I see Ankit smoking as Gautam talks to me about his girlfriend. I see the times we brought the guitar to the place. I see the time when Baba cajoled me into trying a puff of ganja, and the way we four attacked the plate of apple pie with ice-cream. I see the times when we unexpectedly met movie stars at Pizzeria, who would suggest us to try the apple-pie with ice-cream. I see the times I came alone to the place, looking for silence and solitude. I see the hours I spent at the ghat looking at the river, its reverse flow, the numerous boats in it and its vast expanse.
There is so much peace here, I think.
I am again sitting at the stairs, lost in my thoughts when an old man comes and sits beside me. He says he’s been looking at me since the evening. I start talking to him.
“So I just ran and came here.”
“Are you frustrated with your life son?”
I smile awkwardly.
“I am not frustrated. I have a happy life. I have a good, beautiful wife, and twins, two girls. I am earning good. My family’s satisfied.”
“Then why did you run and come here?”
“I don’t know,” I shrug my shoulders. “It was a spur of the moment idea. I have a lot of work left at office, but I guess I wanted to be in Banaras.”
“And why did you want to be in Banaras?”
My mind is a blank slate. I don’t know. I try to find an answer to his question but I don’t get any.
“I’ll tell you why,” he says, “It’s because your heart is in Banaras.”
I smile at him. There, there starts the preacher, my mind says.
“Maybe,” I say. “I lived here for five years for engineering and those were the best days I have lived.” I know I mean every word of it.
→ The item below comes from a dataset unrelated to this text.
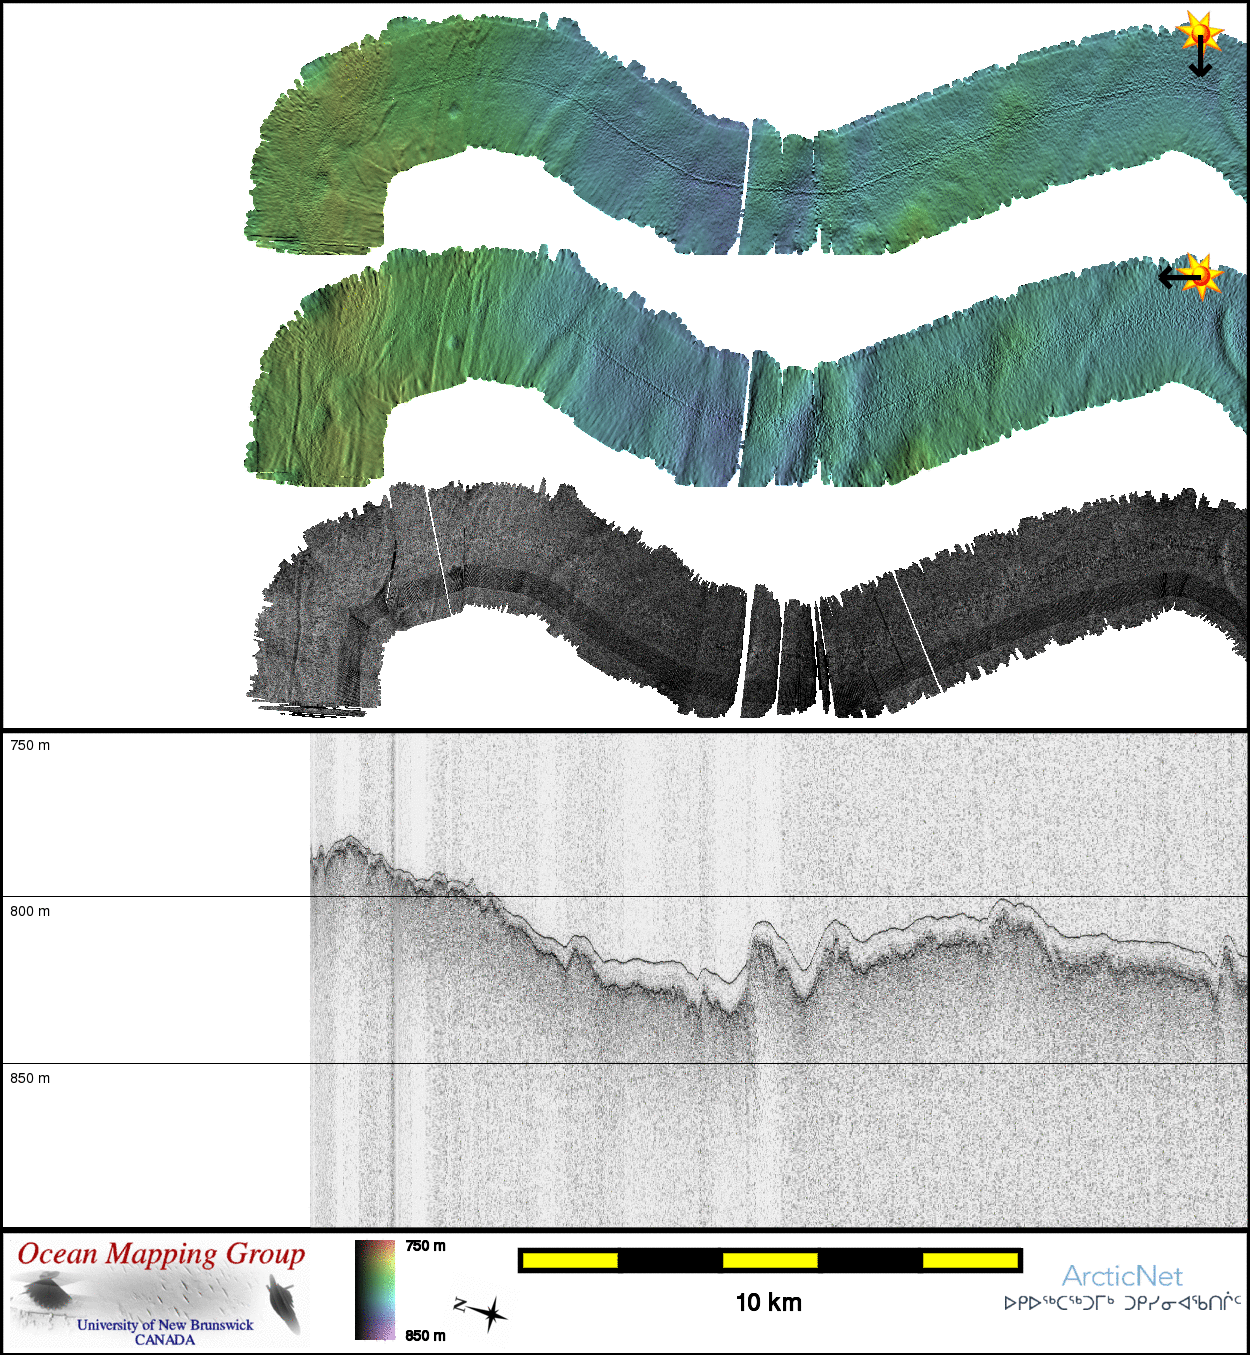1250x1355 pixels.
Task: Click the yellow and black distance scale bar
Action: click(770, 1260)
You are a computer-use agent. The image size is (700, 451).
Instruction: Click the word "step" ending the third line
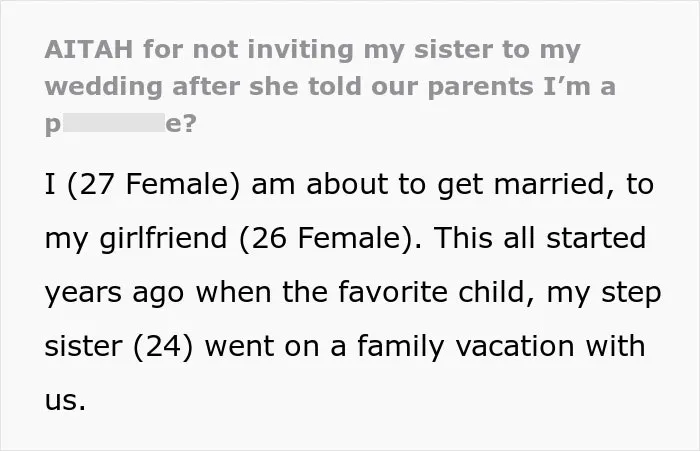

“It does not matter whether you live for five years or five hours,” he says. “If you accept Banaras even for a second, it is the only place your heart will belong to ever.”
This time as I smile at him I know I am smiling genuinely. This time I know that the old man isn’t wrong. He is as right as anyone can be. He is as true as Lord Shiva himself. If you belong to His city even for a second, then you belong to it forever.
“You know,” I say, “I always felt that Banaras was like home to me. But I just couldn’t come here and it made me so uncomfortable. It seemed like I was far away from home.”
The reply he gives renders me speechless. I know he is right. I know he’s speaking the truth. I know that it is the one thing that will keep bringing me back to Banaras, my Banaras.
“No son. You are either near it or less near it, but you are never far. Never far from home, from Banaras.”